Therapeutic Substitution of Low-Dose OCs
Public Health Concerns

Rudi Ansbacher, MD; Mitchell D. Creinin, MD; John M. Thorpe, Jr, MD;
Thomas E. Nolan, MD, MBA; Ian H. Thorneycroft, MD, PhD

Low-dose oral contraceptives (OCs) have been growing in popularity because of their more favorable side-effect and long-term risk profiles (when compared with higher-dose OCs). However, some physicians have expressed concern that differences in hormone bioavailability between brand-name OCs and their “therapeutically equivalent” generic counterparts may increase rates of breakthrough bleeding (BB) and compromise contraceptive efficacy. BB is the most common reason cited for discontinuing OC use among US women.¹ Because many of these women switch to a less effective birth-control method or stop using any method after OC cessation, BB may indirectly contribute to a higher rate of unintended pregnancy. Thus, substituting a therapeutically equivalent generic OC for a brand-name OC may save money in the short run but could be more costly in the long run.

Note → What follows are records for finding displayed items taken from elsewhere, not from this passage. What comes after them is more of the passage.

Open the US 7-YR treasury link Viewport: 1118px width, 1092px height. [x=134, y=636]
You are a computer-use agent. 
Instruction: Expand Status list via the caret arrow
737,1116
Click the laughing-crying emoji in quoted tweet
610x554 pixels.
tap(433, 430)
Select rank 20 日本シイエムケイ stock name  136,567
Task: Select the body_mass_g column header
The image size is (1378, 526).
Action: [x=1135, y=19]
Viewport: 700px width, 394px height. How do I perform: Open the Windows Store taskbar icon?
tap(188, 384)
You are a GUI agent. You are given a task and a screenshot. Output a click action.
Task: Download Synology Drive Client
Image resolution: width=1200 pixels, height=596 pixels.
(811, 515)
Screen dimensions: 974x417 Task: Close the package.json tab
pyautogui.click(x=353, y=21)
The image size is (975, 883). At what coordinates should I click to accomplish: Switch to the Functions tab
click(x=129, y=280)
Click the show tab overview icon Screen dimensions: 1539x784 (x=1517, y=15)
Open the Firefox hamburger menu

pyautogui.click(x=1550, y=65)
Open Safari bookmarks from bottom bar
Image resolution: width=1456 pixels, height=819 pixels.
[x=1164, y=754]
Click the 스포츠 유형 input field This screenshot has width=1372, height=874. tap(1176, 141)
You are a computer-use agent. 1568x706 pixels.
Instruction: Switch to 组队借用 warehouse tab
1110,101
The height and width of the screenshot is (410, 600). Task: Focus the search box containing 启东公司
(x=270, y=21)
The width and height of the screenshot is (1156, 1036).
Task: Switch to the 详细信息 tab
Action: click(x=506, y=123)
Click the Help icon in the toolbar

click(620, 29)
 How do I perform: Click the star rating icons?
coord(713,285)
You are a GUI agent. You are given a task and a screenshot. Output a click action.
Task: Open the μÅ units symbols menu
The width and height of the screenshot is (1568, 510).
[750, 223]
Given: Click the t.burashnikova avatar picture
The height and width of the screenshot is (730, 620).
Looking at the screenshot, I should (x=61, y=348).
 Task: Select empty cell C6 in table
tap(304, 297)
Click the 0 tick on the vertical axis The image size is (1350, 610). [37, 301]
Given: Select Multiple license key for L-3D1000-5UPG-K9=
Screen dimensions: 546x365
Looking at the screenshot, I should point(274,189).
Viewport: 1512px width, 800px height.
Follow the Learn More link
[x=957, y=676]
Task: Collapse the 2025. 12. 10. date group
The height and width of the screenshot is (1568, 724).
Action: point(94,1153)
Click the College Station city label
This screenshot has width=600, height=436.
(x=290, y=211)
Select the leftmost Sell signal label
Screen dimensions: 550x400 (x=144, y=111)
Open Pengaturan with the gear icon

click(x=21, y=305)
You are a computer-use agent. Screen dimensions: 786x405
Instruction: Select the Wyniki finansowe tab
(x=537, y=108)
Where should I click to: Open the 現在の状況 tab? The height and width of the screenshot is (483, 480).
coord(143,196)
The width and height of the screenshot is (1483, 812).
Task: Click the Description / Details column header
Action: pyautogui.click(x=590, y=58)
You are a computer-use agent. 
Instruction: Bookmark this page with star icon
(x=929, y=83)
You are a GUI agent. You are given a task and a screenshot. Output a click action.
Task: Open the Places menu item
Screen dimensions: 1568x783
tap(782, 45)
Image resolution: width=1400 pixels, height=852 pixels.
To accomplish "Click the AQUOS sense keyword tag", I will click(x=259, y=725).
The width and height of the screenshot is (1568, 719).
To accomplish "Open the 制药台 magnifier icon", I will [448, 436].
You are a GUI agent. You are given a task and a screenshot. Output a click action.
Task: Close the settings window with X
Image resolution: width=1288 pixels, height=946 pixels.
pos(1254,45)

The availability of therapeutically equivalent generic drugs of all types has increased dramatically since 1984. All 50 states permit or require pharmacists to substitute such products for brand-name drugs whenever possible.² However, substituting generic low-dose OCs for brand-name products may have major clinical and economic consequences. This is especially true when OCs containing 20 mg of ethinyl estradiol (EE), the lowest estrogen dose available in OC combinations in the United States, are prescribed. More than a decade ago, it was suggested that OCs should be placed in the “critical drug” category, in which generic substitution and interchangeability of products are not advised.^2,3

ALLOWABLE VARIATIONS

The US Food and Drug Administration (FDA) requires that so-called therapeutically equivalent generic drugs be tested for bioequivalence, but not for efficacy or safety, before they are approved.⁴ This raises three concerns about allowable variations:

• Typical studies measuring bioequivalence enroll only 20 to 25 subjects, which does not constitute a representative sample.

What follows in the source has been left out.